> [課題 1]:
次の(a)〜(c)がブルー・ブラックインクに関する本文の記述と一致するかを判定してください。各項目に「はい」か「いいえ」で答え、判断の根拠となる本文の語句をそのまま引用してください。
(a) 染料型インクは水に溶ける。
(b) 現在発売されている万年筆用インクの大半は顔料型インクである。
(c) 本来のブルー・ブラックは、ブルーとブラックを混ぜ合わせたインクである。
> [課題 2]:
ブルー・ブラックインクに関する本文に基づき、次の問いに答えてください。
(a) 万年筆のインクはどの三つに大別されるか。
(b) 黒色の顔料型インクの多くには何が用いられているか。
(c) 混合型インクは別名で何と呼ばれるか。
> [課題 3]:
ブルー・ブラックインクについての本文の続きを、最後の文の後から書いてください。

インクの王道ブルー・ブラック-光と影- その2(碧)

  万年筆をお好きな方なら、他のインクに比べて、ブルー・ブラックは消えない、ブルー・ブラックはつまりやすい、ブルー・ブラックはフローが悪い、などの知識はご存知だと思うが、なぜブルー・ブラックだけが他のインクと違うのだろうか?
 さてさて、ブルー・ブラックとは?
 そこでまずインクの知識のおさらいをしてみたい。
 
 万年筆のインクは、染料型インク、顔料型インク、混合型インクに大別できる。
“染料型インク”の主成分は染料なので、水に溶ける。成分は沈殿せず、ペン先の腐食性が少なく、インクカスが生じない。また染料なのであらゆる色が作成可能で、色彩も鮮明である。今現在発売されているほとんどの万年筆用インクは染料型インクである。
 
 “顔料型インク”は水に溶けない色素を主原料にしている。一般的に黒色のものが多く、それらはカーボンブラックを用いている。色落ちが少なく粘度が高い。水に溶けにくいため万年筆用としては固まりやすく、手入れが難しい。主に製図用、劇画用などに使用されている。
 
 “混合型インク”は染料と顔料、またはそれ以外の化学薬品との混合によって作られている。別名科学インクとも言われ化学変化を利用したインクでもある。消えないと言われる本来のブルー・ブラックはこの混合型インクの1つである。つまり、ブルーとブラックを混合したインクではなく、科学配合によるインクなのである。

> [データ行]:
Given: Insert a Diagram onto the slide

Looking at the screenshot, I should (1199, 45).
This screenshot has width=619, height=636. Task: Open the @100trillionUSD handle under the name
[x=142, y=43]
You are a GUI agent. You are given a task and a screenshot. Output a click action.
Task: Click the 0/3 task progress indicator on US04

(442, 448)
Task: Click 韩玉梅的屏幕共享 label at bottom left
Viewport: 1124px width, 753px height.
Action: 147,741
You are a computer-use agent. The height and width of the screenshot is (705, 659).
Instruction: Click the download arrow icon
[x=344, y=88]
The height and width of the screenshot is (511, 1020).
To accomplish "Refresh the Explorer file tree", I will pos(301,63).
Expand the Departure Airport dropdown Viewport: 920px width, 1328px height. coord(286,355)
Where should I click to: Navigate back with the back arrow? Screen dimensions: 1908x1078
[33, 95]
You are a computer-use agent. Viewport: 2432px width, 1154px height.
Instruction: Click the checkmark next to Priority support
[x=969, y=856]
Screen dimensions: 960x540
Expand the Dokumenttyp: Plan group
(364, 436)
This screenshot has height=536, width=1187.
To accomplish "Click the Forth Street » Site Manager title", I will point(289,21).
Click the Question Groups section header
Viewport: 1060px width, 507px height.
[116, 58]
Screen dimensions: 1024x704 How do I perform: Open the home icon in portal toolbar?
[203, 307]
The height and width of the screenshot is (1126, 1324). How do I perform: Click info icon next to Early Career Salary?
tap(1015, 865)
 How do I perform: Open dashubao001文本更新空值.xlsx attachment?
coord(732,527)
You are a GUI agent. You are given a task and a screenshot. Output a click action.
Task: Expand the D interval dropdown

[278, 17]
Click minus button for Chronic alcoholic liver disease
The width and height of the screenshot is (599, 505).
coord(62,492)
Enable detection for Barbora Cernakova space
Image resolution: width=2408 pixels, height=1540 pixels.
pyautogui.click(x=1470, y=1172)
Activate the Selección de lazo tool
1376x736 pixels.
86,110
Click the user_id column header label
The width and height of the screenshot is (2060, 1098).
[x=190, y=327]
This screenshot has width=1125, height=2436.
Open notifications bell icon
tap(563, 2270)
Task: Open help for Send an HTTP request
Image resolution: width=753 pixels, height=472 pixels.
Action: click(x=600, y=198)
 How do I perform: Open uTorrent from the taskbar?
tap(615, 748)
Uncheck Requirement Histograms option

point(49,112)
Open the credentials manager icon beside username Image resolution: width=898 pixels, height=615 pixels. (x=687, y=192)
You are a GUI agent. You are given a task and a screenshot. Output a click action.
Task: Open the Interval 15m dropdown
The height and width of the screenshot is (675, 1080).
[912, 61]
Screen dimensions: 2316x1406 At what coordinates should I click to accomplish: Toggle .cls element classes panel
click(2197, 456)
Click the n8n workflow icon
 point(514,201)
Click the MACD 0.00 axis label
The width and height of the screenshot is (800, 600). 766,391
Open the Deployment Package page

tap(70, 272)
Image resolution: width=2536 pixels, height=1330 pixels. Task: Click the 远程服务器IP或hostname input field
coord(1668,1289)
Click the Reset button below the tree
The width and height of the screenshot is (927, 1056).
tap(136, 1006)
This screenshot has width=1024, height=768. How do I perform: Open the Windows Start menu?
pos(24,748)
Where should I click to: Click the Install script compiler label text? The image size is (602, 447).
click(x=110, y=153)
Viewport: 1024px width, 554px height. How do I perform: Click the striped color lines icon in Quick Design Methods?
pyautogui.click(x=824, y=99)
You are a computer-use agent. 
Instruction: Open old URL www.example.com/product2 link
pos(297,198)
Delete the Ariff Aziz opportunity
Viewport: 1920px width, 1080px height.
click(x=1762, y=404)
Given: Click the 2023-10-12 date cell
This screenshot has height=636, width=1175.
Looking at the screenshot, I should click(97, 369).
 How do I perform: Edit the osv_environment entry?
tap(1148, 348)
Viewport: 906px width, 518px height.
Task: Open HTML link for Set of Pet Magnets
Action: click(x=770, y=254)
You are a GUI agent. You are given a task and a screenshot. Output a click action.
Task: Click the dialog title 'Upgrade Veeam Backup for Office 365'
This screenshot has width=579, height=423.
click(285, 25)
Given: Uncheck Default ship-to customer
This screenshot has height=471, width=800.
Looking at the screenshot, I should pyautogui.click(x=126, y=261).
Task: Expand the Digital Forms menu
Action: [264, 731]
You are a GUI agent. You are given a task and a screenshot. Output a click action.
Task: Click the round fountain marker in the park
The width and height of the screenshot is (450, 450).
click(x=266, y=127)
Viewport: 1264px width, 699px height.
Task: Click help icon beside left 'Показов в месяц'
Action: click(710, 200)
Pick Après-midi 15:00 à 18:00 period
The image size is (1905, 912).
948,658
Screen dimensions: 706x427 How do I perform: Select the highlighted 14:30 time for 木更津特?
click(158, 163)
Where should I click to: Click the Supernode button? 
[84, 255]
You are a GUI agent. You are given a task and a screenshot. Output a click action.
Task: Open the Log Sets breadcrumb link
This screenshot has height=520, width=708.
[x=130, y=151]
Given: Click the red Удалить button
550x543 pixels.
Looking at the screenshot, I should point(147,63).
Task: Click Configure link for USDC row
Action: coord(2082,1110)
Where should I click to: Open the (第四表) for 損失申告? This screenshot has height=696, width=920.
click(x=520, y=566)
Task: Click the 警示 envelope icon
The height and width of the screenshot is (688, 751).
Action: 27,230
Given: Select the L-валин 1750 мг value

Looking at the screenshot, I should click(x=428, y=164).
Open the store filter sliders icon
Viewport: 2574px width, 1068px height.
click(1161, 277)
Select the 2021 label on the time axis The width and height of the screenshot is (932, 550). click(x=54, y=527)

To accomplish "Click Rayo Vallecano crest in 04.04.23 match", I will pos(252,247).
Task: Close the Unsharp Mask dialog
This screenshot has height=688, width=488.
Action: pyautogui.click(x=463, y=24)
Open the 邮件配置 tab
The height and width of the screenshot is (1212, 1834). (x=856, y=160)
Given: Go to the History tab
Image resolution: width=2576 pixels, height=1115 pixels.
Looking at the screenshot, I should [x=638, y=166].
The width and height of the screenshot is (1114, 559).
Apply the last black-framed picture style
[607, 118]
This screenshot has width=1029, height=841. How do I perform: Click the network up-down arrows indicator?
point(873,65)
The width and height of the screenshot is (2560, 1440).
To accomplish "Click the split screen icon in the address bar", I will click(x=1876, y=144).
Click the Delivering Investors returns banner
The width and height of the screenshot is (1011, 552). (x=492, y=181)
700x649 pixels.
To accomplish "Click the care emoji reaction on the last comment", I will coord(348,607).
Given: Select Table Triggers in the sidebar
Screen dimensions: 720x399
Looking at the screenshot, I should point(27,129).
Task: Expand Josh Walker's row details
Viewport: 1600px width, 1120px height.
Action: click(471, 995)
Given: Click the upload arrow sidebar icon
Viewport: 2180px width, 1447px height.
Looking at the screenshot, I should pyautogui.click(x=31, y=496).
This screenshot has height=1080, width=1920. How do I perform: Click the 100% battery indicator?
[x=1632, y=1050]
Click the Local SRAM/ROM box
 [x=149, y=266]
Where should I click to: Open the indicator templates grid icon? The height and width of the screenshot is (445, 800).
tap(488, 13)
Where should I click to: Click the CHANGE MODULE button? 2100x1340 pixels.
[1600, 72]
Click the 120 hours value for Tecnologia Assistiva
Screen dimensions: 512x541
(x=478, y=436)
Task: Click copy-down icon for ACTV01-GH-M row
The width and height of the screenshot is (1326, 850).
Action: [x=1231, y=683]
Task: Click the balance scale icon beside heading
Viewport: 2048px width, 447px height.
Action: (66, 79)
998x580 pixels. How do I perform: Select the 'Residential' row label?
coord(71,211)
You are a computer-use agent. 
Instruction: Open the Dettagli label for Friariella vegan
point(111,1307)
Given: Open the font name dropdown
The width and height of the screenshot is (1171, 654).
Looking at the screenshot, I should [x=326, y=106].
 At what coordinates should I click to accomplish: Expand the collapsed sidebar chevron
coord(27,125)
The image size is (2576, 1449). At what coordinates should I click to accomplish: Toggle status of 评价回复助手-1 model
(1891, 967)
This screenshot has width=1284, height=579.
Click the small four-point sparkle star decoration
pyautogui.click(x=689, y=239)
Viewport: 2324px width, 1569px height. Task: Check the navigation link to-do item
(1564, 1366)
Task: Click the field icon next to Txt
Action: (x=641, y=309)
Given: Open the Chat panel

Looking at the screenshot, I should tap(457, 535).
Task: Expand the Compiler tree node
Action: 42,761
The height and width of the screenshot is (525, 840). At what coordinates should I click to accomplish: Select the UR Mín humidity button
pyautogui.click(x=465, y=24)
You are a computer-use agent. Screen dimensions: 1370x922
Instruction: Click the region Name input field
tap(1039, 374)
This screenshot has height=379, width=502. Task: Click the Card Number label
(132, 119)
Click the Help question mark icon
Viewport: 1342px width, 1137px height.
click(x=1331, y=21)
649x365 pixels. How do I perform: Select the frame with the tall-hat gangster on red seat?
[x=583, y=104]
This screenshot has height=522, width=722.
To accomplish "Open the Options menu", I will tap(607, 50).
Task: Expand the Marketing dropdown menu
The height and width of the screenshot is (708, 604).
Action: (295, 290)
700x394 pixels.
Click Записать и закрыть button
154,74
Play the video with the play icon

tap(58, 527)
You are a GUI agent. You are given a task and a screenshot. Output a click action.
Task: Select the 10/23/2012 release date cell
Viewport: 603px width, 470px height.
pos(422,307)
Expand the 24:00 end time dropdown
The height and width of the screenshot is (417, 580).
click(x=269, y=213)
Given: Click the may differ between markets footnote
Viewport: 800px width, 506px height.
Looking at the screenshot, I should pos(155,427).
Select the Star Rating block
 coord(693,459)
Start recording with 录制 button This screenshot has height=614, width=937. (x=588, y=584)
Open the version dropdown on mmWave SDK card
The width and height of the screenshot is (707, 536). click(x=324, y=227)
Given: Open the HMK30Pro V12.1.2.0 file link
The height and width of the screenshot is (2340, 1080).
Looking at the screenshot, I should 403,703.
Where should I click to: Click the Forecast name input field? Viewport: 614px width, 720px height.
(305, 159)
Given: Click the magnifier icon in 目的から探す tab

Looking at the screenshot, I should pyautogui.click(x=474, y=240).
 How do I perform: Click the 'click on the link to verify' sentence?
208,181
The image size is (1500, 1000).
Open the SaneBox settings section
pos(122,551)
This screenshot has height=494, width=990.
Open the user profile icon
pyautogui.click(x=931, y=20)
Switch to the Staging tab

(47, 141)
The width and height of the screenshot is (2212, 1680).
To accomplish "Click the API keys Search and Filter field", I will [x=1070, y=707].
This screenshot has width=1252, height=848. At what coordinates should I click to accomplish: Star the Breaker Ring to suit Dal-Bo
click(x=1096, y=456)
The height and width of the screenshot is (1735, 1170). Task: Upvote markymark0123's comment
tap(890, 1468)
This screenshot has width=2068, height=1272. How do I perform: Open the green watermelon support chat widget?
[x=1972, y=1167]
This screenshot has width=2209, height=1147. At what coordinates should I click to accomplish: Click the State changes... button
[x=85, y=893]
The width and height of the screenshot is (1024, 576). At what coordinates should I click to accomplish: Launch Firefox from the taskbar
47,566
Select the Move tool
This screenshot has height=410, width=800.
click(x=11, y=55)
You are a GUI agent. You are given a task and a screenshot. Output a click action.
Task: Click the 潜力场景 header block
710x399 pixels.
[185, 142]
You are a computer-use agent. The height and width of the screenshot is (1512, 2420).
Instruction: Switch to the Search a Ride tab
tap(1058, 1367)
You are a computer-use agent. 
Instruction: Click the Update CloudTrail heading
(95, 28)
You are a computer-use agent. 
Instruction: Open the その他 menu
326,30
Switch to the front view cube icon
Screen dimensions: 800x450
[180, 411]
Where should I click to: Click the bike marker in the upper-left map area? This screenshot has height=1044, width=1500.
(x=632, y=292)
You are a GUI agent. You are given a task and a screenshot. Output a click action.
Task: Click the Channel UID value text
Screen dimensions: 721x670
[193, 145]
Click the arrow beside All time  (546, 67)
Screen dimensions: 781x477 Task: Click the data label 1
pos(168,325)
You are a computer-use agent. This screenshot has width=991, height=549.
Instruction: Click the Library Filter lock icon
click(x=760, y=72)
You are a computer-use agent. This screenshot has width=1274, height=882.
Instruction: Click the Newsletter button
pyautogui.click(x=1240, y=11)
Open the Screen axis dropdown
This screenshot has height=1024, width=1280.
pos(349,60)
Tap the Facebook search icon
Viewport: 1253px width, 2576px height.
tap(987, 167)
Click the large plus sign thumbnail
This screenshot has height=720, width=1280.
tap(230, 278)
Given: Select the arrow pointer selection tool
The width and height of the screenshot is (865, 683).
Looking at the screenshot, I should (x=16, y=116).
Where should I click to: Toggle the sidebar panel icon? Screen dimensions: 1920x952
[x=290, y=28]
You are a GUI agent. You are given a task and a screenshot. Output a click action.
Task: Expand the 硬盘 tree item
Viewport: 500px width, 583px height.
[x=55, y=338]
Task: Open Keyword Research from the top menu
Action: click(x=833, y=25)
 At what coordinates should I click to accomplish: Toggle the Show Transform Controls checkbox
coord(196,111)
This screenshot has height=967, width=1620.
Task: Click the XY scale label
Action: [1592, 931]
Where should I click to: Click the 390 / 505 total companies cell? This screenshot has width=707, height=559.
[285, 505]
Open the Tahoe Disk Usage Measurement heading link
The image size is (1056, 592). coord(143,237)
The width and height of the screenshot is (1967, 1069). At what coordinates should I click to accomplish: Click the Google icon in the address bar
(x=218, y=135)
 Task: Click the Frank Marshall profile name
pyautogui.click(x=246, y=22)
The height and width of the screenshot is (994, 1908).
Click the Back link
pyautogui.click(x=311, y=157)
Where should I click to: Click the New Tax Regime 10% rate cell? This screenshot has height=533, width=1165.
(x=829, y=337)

> [解答例 1]:
(a) はい。「“染料型インク”の主成分は染料なので、水に溶ける。」
(b) いいえ。「今現在発売されているほとんどの万年筆用インクは染料型インクである。」
(c) いいえ。「つまり、ブルーとブラックを混合したインクではなく、科学配合によるインクなのである。」

> [解答例 2]:
(a) 染料型インク、顔料型インク、混合型インク
(b) カーボンブラック
(c) 科学インク

> [解答例 3]:
 
 万年筆用に作られたブルー・ブラックは、第一鉄イオンが酸化して第二鉄イオンに沈殿することを利用して作られている。つまり、無色透明の酸化鉄溶液を万年筆に入れて文字を書くと、書いたときには透明だが、しばらくすると酸化作用によって黒く文字が浮き上がってくるのである。しかし、それでは不便なので青い色を染料として付けたものであるという。色合いが染料の青と化学作用によって作られた黒が混ざってブルー・ブラックという色になっている。だから理論的には、書いた時点では青と黒の間のような色合いであるが、時が経つと黒だけが残る。そして、この黒は水にも強く、消えないという。これが本来のブルー・ブラックの組成だそうだ。
 
 ブルー・ブラックは消えない!水に強い!
 しかし、このことに疑問を抱いているのは私だけだろうか? ブルー・ブラックで書いたのに雨に濡れて消えてしまったという経験をされた方はいないだろうか? 本当にブルー・ブラックは消えないのだろうか?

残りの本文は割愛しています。